**Exercise requirements:** Give back only the lines in the records below from the one with "Image resolution: width=1400" to the one with "Image resolution: width=914", both inclusive, word for word.

**Input data:**
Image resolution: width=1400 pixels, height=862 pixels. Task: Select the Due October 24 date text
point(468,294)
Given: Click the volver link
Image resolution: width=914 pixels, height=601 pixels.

==

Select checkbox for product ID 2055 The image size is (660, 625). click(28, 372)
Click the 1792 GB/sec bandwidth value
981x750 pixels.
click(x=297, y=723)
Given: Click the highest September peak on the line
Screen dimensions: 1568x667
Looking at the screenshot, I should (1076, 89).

**Solution:**
Image resolution: width=1400 pixels, height=862 pixels. Task: Select the Due October 24 date text
point(468,294)
Given: Click the volver link
Image resolution: width=914 pixels, height=601 pixels.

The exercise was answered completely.